Another possible solution is the addition of accessory dwelling units (ADUs) on single-family lots. A recent Washington state house bill (HB 1110) stipulates that all municipalities must provide guidelines for ADUs and detached ADUs (DADUs) in backyards by July 1, 2025.

However, Mehr pointed out that ADUs and DADUs won’t be enough to move the inventory needle quickly — it will take time. Unfortunately, the city is in a time crunch: King County needs 17,000 housing units a year to meet guidelines for growth, and if those guidelines aren’t met, prices will continue to rise.

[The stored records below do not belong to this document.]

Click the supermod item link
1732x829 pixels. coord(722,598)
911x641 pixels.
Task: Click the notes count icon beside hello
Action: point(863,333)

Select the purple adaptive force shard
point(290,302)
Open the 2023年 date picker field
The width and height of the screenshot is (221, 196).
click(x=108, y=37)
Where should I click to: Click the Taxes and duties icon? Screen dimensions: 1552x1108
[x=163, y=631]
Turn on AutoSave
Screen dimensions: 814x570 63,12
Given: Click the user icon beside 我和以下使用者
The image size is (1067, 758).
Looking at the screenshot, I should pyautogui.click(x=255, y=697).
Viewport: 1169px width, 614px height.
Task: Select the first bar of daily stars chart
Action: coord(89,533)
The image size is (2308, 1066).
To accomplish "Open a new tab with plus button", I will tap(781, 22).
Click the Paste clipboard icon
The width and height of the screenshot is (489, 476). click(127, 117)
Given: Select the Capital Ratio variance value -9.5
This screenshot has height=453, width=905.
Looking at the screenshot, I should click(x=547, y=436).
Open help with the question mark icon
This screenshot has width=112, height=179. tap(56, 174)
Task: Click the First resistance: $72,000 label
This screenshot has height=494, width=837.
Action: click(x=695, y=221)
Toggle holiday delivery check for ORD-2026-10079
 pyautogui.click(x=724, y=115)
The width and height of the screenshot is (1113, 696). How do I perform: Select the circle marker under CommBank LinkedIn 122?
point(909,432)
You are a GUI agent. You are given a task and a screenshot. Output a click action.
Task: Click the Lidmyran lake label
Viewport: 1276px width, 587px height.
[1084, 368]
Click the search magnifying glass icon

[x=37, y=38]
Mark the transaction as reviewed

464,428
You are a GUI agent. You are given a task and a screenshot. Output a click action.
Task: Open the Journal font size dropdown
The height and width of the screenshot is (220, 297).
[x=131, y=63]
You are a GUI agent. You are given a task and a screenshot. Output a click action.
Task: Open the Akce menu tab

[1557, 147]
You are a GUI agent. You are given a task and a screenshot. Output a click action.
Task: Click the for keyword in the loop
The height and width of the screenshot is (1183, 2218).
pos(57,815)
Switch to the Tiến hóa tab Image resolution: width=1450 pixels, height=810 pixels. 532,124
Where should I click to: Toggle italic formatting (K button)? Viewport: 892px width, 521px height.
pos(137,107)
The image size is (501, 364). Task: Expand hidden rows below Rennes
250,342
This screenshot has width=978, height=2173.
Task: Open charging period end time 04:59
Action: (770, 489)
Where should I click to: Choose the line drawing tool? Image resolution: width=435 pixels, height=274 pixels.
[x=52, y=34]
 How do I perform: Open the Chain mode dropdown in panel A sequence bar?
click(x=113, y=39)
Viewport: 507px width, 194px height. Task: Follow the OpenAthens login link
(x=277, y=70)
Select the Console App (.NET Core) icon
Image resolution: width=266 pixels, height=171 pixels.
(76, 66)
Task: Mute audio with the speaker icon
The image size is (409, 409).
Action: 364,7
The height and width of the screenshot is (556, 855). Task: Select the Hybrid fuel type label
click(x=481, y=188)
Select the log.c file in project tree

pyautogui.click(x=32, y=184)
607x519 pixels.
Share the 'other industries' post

“Historically, affordability in the Seattle metro area keeps worsening,” Mehr said. “Prices are going up and up and up. I struggle thinking of ways to get things to be more affordable and I haven’t seen any solutions yet.”

If affordability does not improve, Jones said the next likely step is that people will simply begin to move out of King County. He’s involved in development for Ederra, a master-planned community in the upper Kittitas County suburb of Cle Elum, and said a majority of the interested buyers and current residents in the area are King County ex-pats.

“For people that do hybrid work weeks or work remotely, they can now afford to change where they live and work,” he said. “People are no longer beholden to living in the city of Seattle, and [Ederra] fills a missing middle product line.”

Furthermore, railway and freeway expansion, as well as local ferries, mean that Cle Elum residents can still commute into Seattle if needed.

“If you squish a balloon, the volume of air goes other places,” Jones said. “And new development costs the same to build in a great development as it does in a bad location. Drywall doesn’t care where it’s being drilled.”